Let $T$ be a transcendental basis and $E\subset T$ over $\Bbb Q$ and let $f\colon \Bbb R\to \Bbb Q\cdot E$ such that $f(0)=0.$ Put, $D:=\{x\colon f(x)\neq 0\}.$ Define a function $g\colon \Bbb R\to\Bbb R$ such that $g(x)=\frac{f(x)}{x}$ for each $x\in D$ and $g(x)=0$ otherwise.

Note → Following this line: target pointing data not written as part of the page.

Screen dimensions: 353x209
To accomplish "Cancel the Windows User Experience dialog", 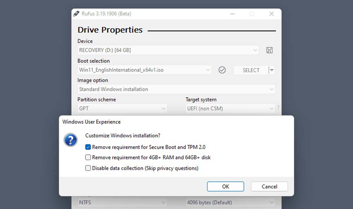I will pyautogui.click(x=269, y=186).
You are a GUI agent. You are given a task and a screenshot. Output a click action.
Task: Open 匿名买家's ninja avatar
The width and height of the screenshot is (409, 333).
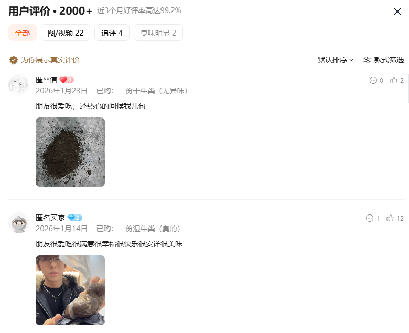tap(19, 223)
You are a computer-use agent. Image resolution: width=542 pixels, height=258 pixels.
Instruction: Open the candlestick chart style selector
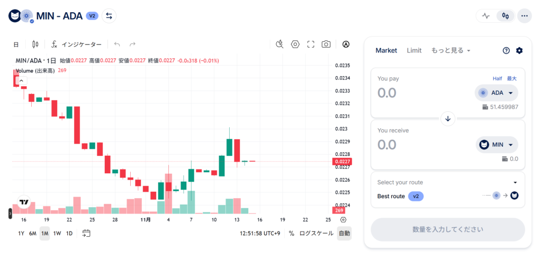(35, 44)
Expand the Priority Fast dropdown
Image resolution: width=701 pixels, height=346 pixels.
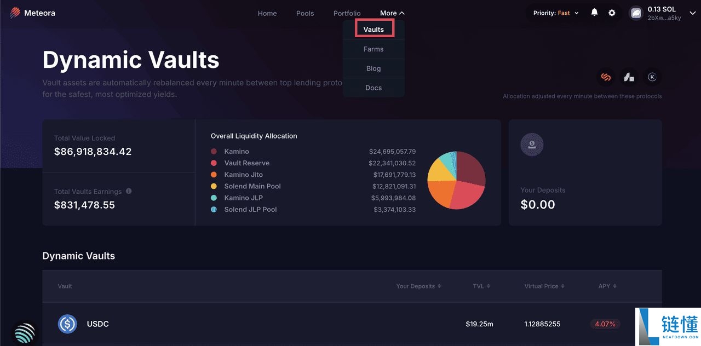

$g$ can not be a surjective function?
My attempt . Notice that let $ x\in D$ there exists $e_x\in E$ such that $f(x)\in\Bbb Q\cdot e_x$ and a finite $S\subset T$ such that $\frac{1}{x}\in \overline{\Bbb Q(S)}$, where $\overline{\Bbb Q(S)}$ is the algebraic closure of $\Bbb Q(S).$ Since $g(x)=\frac{q\cdot e_x}{x}$ so we have $g(x)\in\overline{\Bbb Q(S\cup\{e_x\})}.$
Any idea how I can finish ?
It's certainly possible for $g$ to be surjective. Pick an enumeration $(x_\alpha)_{\alpha<\mathfrak{c}}$ of $\mathbb{R}\setminus\{0\}$. You can then try to define a sequence $(y_\alpha)_{\alpha<\mathfrak{c}}$ of distinct reals by transfinite recursion such that $x_\alpha y_\alpha\in E$ for each $\alpha$ (the idea being you want $g$ to map $y_\alpha$ to $x_\alpha$). As long as $|E|=\mathfrak{c}$ this will be possible, since at each step of the recursion there will exist some $e\in E$ such that $e/x_\alpha$ is not equal to any of the $y_\beta$ you have chosen already. If you then define $f$ such that $f(y_\alpha)=x_\alpha y_\alpha$ for each $\alpha$, then $g(y_\alpha)$ will be $x_\alpha$ so $g$ will be surjective.